Top of Data for review

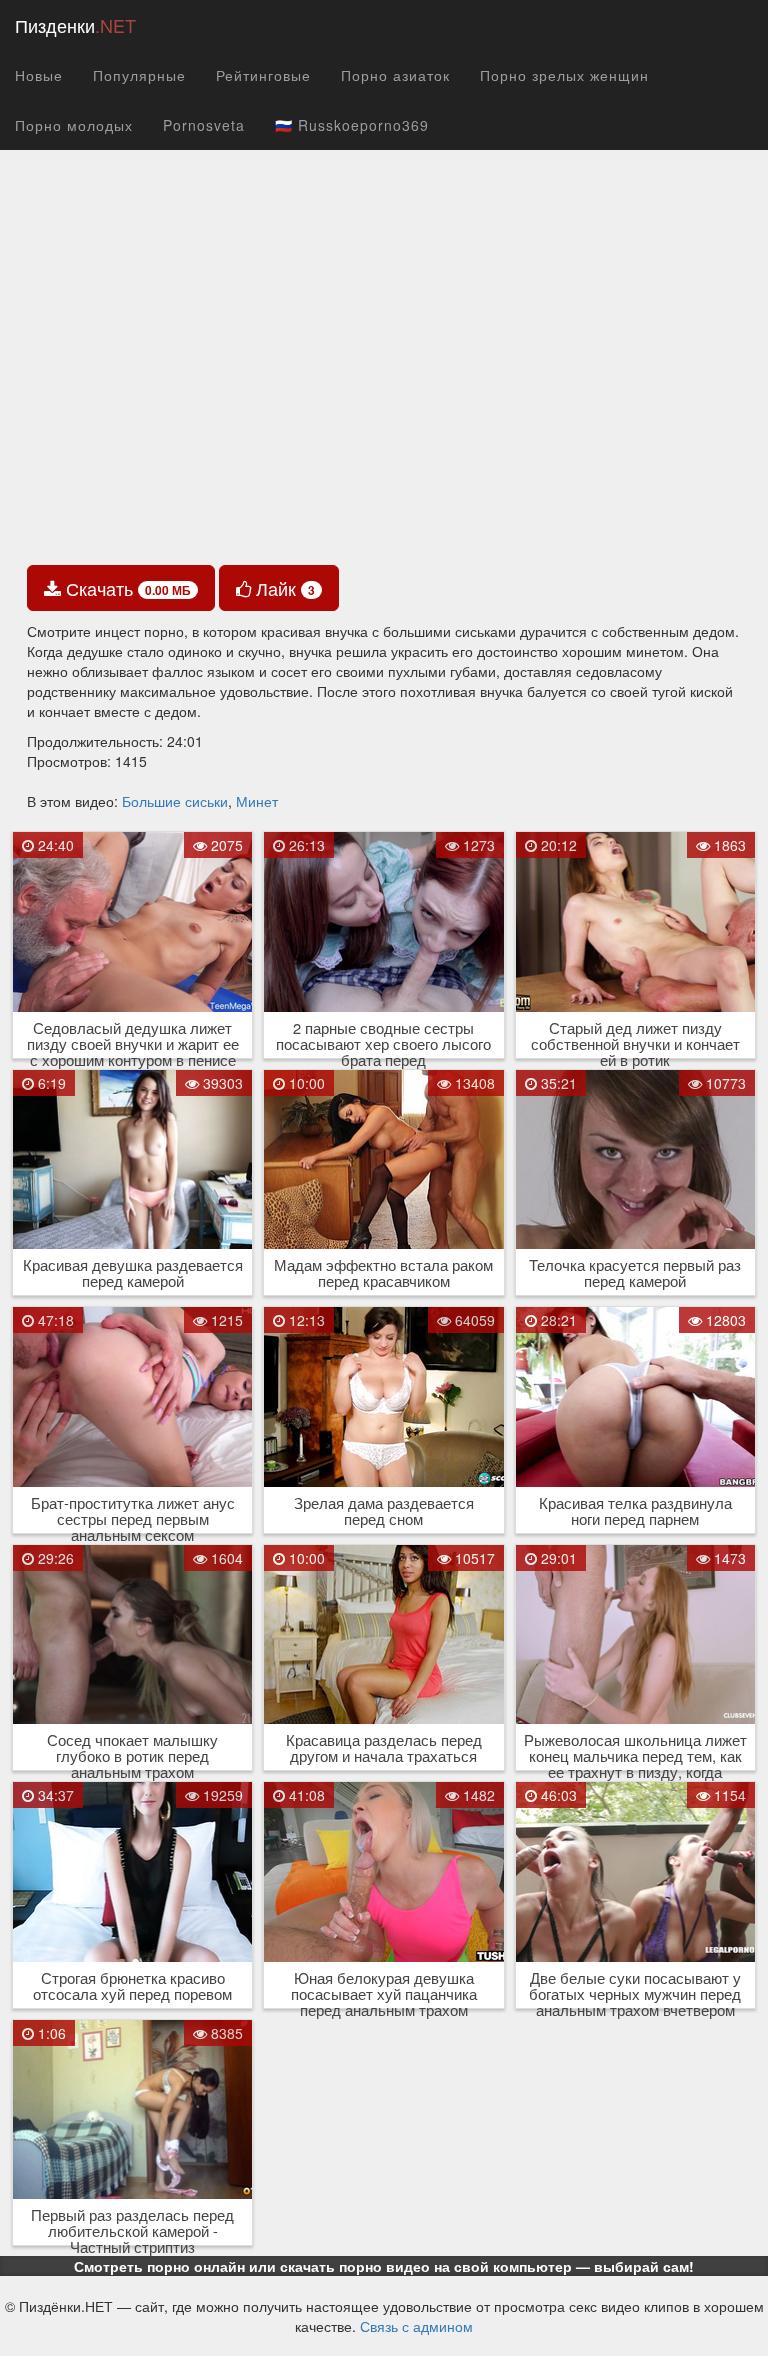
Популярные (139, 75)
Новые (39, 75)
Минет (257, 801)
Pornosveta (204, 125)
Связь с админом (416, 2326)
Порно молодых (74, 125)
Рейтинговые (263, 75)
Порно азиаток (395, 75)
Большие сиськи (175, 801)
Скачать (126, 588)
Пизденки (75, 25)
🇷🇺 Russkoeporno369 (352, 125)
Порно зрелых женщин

Bottom of Data for review

- [The problem]
Tallying every line that holds the string "Порно", report the total for the records and nothing else.

- [Response to the exercise]
3